**Work required:** Among the lines below, return each one that contains the word "blue".

Collected data
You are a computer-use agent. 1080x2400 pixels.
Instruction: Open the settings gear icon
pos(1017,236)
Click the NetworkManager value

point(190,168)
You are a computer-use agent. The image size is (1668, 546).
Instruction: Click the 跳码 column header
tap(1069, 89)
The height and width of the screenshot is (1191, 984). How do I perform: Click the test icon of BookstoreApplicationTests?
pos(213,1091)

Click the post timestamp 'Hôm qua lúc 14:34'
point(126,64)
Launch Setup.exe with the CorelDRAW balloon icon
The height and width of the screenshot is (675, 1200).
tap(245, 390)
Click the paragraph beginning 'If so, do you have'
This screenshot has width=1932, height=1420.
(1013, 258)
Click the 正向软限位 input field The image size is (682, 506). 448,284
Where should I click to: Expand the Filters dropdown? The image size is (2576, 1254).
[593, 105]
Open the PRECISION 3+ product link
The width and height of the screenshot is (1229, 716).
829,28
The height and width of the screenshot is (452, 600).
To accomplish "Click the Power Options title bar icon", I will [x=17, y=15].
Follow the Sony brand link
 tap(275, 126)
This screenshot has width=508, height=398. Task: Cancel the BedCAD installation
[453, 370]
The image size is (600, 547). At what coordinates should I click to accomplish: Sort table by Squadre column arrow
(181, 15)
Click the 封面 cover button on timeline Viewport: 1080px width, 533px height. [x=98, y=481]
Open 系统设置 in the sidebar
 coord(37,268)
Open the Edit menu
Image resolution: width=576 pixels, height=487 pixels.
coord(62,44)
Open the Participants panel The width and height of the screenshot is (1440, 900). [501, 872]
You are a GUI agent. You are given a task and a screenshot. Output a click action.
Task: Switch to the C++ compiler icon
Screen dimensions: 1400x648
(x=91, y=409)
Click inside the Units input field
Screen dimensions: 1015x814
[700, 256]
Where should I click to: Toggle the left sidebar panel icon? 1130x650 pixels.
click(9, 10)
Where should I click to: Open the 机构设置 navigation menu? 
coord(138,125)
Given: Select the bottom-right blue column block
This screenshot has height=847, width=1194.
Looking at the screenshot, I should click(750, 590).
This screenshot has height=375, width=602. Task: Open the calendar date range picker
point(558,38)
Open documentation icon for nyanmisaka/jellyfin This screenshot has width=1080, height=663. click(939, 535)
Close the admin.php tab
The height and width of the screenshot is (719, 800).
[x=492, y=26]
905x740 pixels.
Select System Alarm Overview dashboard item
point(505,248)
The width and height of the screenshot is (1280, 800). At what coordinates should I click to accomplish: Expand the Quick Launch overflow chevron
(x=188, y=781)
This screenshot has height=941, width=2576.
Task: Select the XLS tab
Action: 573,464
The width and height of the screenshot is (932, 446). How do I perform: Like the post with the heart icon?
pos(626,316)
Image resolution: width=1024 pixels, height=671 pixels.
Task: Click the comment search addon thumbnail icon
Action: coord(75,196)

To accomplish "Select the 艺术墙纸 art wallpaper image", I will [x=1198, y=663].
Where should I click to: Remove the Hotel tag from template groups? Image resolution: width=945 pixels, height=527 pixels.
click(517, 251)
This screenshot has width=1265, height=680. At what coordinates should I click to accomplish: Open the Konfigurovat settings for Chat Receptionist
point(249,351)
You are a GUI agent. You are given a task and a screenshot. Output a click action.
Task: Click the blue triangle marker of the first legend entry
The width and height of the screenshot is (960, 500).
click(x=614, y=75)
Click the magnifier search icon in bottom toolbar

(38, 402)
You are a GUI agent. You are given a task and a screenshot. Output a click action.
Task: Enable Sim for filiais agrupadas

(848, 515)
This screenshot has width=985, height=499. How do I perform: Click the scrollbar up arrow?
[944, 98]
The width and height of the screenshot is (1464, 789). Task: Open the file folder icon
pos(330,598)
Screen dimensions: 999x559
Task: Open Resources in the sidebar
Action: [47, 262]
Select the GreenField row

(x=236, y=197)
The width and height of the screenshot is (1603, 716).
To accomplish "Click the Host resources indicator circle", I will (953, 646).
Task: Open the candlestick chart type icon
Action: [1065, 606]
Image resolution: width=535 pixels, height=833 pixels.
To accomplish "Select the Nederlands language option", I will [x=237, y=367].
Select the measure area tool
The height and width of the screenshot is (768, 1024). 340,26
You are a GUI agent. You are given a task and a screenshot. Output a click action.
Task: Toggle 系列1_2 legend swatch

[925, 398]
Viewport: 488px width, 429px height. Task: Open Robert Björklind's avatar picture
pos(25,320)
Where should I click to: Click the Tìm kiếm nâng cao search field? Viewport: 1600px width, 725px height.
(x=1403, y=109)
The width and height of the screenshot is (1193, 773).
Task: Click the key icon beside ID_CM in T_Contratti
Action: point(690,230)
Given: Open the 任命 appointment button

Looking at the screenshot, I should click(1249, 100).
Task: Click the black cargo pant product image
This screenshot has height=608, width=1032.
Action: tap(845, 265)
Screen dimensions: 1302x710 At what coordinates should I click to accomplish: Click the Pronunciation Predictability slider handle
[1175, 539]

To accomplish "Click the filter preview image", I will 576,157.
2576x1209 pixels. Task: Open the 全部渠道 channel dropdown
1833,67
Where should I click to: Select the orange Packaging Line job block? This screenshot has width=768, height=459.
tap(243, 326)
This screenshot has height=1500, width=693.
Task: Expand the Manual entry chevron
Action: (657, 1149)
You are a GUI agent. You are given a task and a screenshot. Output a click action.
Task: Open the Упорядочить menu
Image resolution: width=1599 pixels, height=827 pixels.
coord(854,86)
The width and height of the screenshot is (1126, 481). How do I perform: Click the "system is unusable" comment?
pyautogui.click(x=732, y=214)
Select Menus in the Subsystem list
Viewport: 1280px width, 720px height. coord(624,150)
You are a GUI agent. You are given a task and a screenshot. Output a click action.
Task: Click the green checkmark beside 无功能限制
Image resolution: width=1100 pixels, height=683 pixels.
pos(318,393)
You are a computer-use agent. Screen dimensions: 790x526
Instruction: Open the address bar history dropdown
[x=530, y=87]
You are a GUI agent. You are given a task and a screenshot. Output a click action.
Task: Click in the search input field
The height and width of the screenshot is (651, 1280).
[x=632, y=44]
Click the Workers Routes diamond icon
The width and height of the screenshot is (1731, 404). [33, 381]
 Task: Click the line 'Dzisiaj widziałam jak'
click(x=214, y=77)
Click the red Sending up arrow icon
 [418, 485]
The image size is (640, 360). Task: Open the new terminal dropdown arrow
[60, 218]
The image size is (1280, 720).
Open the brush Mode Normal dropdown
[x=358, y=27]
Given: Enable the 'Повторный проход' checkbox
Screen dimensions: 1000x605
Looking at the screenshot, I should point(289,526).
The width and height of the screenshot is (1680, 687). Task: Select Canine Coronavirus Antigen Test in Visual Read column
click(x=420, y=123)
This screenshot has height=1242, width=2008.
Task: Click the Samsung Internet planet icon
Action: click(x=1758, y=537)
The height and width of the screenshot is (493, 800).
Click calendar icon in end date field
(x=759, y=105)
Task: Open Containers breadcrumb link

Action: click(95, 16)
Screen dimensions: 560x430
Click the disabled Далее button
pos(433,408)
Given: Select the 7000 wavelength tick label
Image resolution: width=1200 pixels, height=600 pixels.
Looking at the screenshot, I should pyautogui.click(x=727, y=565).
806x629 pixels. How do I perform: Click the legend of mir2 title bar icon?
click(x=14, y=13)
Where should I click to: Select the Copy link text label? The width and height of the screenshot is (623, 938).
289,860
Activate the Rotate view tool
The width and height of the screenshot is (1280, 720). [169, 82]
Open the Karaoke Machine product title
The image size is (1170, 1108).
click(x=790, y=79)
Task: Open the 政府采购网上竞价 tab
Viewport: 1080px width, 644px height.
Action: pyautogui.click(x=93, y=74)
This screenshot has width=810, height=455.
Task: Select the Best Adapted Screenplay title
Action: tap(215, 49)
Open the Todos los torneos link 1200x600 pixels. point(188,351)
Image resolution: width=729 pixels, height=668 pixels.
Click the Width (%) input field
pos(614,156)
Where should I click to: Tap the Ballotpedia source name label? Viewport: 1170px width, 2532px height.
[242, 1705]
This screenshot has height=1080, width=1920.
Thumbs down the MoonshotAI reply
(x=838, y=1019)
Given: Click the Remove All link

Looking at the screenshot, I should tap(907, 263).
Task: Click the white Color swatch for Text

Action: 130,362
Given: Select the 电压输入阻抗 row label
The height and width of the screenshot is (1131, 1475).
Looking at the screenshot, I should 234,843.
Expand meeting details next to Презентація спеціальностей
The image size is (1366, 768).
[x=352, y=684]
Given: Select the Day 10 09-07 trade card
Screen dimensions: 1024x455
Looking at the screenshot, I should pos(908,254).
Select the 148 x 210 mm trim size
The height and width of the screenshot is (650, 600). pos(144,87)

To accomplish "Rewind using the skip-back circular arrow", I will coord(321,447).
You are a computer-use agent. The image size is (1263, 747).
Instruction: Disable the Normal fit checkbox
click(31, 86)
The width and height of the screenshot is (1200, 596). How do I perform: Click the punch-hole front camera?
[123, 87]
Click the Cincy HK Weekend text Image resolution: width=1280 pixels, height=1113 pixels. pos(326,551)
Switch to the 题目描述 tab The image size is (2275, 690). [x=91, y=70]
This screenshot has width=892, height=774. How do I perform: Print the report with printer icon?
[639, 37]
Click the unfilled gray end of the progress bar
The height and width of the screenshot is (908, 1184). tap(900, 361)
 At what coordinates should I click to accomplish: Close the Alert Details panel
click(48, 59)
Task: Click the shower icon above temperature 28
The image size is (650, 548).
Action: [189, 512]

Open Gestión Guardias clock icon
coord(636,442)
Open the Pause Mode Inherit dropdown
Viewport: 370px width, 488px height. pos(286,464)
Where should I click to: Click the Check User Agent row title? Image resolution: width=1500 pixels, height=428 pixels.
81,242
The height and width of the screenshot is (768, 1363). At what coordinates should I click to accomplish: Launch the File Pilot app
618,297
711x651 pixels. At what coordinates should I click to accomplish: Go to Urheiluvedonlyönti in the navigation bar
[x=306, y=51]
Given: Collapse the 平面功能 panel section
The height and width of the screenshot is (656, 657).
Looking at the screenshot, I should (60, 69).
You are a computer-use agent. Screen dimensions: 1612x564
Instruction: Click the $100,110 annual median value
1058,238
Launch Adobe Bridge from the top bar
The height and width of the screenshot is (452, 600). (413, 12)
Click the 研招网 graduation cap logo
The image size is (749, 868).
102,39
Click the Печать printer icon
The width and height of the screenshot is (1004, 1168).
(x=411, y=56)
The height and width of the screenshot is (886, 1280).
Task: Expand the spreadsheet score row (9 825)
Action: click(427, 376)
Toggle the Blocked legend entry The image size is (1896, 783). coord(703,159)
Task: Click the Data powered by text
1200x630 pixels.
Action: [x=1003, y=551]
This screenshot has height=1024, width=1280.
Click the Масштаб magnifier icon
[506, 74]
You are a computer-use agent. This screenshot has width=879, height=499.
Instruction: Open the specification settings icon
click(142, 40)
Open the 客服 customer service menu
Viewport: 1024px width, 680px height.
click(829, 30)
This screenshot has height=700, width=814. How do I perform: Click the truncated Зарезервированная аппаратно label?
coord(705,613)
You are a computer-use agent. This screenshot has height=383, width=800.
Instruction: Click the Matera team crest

**Written answer:**
Given: Select the bottom-right blue column block
Task: Click the blue triangle marker of the first legend entry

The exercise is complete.